The United Kingdom does not have either a written constitution, or anything in its “unwritten” constitution that prevents such segregation by religion, if the justification for it were to be national security. But in the U.K. as well it would be difficult, in the current climate, to publicly recognize why the number of Muslims in the West is indeed a security matter. The converts  tend to be among the most fanatical in their faith, and they do not leave the faith if and when they are finally freed.

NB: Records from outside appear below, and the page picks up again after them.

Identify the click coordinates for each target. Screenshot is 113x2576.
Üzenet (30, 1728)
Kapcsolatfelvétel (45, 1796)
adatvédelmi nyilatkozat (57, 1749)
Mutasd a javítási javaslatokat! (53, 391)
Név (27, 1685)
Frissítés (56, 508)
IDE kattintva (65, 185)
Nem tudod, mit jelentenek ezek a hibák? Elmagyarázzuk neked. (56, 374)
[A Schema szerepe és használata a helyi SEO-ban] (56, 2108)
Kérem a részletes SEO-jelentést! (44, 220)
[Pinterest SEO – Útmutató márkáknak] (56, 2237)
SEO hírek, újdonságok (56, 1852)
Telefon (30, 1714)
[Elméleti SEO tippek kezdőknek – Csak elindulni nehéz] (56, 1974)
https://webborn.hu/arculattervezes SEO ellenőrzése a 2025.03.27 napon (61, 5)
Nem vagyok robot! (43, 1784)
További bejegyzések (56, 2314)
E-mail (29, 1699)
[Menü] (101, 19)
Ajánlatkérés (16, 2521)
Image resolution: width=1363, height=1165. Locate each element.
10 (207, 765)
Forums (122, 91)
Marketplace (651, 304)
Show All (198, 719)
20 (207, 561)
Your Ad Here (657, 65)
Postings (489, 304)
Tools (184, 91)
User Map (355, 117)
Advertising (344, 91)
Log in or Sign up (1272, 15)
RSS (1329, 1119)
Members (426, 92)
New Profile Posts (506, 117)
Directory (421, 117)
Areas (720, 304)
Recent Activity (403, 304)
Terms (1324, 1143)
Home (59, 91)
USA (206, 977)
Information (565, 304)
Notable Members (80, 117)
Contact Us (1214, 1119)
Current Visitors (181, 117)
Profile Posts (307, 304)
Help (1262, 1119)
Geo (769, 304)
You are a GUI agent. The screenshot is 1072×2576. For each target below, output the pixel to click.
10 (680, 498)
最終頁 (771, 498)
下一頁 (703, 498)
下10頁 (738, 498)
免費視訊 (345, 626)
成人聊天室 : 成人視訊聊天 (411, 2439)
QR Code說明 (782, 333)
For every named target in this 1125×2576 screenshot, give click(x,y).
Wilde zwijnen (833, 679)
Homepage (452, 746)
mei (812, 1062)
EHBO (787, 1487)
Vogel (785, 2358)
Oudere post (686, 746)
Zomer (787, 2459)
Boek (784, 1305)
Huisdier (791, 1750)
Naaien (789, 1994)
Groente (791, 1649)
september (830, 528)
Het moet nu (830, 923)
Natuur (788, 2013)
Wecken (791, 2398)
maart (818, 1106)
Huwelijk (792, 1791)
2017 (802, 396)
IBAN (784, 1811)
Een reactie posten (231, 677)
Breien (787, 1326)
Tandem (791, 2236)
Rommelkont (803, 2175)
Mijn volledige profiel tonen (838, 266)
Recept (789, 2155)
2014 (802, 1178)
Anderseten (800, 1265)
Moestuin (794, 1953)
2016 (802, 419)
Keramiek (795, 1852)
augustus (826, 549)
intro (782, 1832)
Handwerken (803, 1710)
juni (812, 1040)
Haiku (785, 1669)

But by raising the issue of prison conversions, Gerard Batten has performed a great service. It’s something that to be forced, in this attention-getting way, into the consciousness of the British people, so that the problem can be properly discussed. For example, if in a particular prison there is a very high percentage of Muslims — say, 70%, which is what is standard in French prisons — could it not be argued that this creates conditions in which the non-Muslim prisoners are terrified, and could testify as much? Is it impermissible to take their minimum needs for security into account, merely to satisfy an abstract principle that nothing need be done to increase, or decrease, any particular group’s percentage in the population of this or that prison? What if a prison were 90% Muslim? Would there then not be a justified  concern about the safety of the non-Muslims who are, according to the Qur’an, “the most vile of creatures”? Would they not be under intolerable pressure to convert to Islam simply in order to stay safe? Are prison authorities really supposed to not notice such things? Don’t they have some duty of care to the non-Muslim prisoners that requires their not feeling afraid of Muslim fellow prisoners? Exactly how many more guards must they provide, to prevent Muslim prisoners threatening non-Muslims? Wouldn’t it be much cheaper simply to follow Batten’s suggestion?